Editorial: Let’s See Comey’s Memos

Like almost everyone who follows politics in the United States, we’ve grown weary of hearing about James Comey’s memos. The public has heard endlessly about these documents—from the media, from the very few politicos who’ve seen them, from Comey himself—but the memoranda themselves remain a mystery.

These documents may prove that President Trump obstructed justice when he asked the FBI director to back off the investigation of Michael Flynn, Trump’s short-lived national security adviser. Or they may prove the opposite. They may prove that Trump lied repeatedly about his campaign’s connections with Russians. Or they may not.
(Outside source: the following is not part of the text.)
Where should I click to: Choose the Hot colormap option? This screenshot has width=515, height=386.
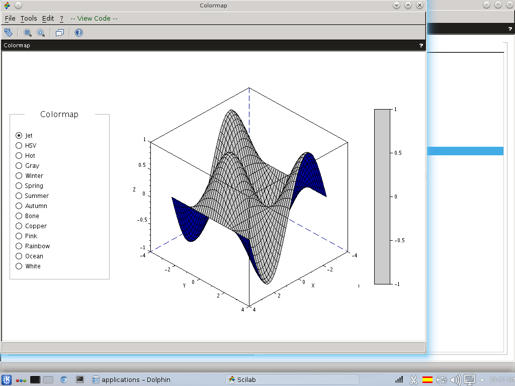tap(19, 156)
We first heard about them in May of 2017 when the New York Times—to which Comey had leaked the fact of their existence—reported that the former FBI director had left a “paper trail . . . documenting what he perceived as the president’s improper efforts to influence a continuing investigation.”

A month later, we learned that Comey had leaked a portion of the memos to the Times specifically in order to spark the appointment of a special counsel to investigate allegations of collusion between the Trump campaign and Russia. In fact Comey had had a friend, a professor of law at Columbia University, leak the documents. He did so, he told the Senate Judiciary Committee in June of 2017, “because I thought that might prompt the appointment of a special counsel. And so I asked a close friend of mine to do it.”
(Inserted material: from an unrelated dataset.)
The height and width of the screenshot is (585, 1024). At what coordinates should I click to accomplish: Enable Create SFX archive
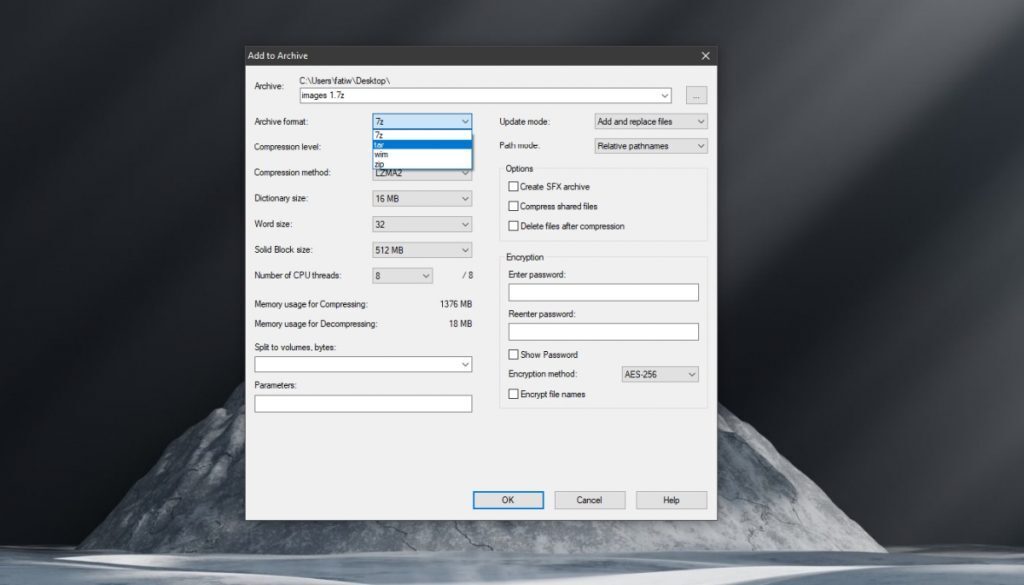click(513, 186)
Since then, some Senate Judiciary members and staffers have seen the memos, now in the possession of the FBI, but were not permitted to take notes or make copies of them. A few House members, too, have been allowed to see them, but under similarly guarded circumstances. Various Capitol Hill officials have fired off letters to the FBI demanding to see the memos, but so far to no avail. Only last Friday, GOP congressmen Bob Goodlatte, Devin Nunes, and Trey Gowdy sent a letter to Deputy Attorney General Rod Rosenstein demanding their release to Congress. “There is no legal basis for withholding these materials from Congress,” they concluded.

Now it appears Comey has relied on his memos in his new book, to be released on Tuesday, A Higher Loyalty. He composed the memos, he writes (according to an early review), to document “the nature of the person I was interacting with.”

So the New York Times has seen them, and a few lawmakers and their staffers have seen them, and Comey tantalizes readers of his book with them. But they’re still secret.

Enough.

The FBI should release the Comey memos, with redactions for classified material if necessary, as soon as possible.

Comey created these memoranda, he says, to insure himself against whatever Trump claimed about their meetings. We know what Trump has said about their meetings. Let’s see what Comey said.

This editorial has been updated, calling for the FBI to release the memos rather than Comey himself.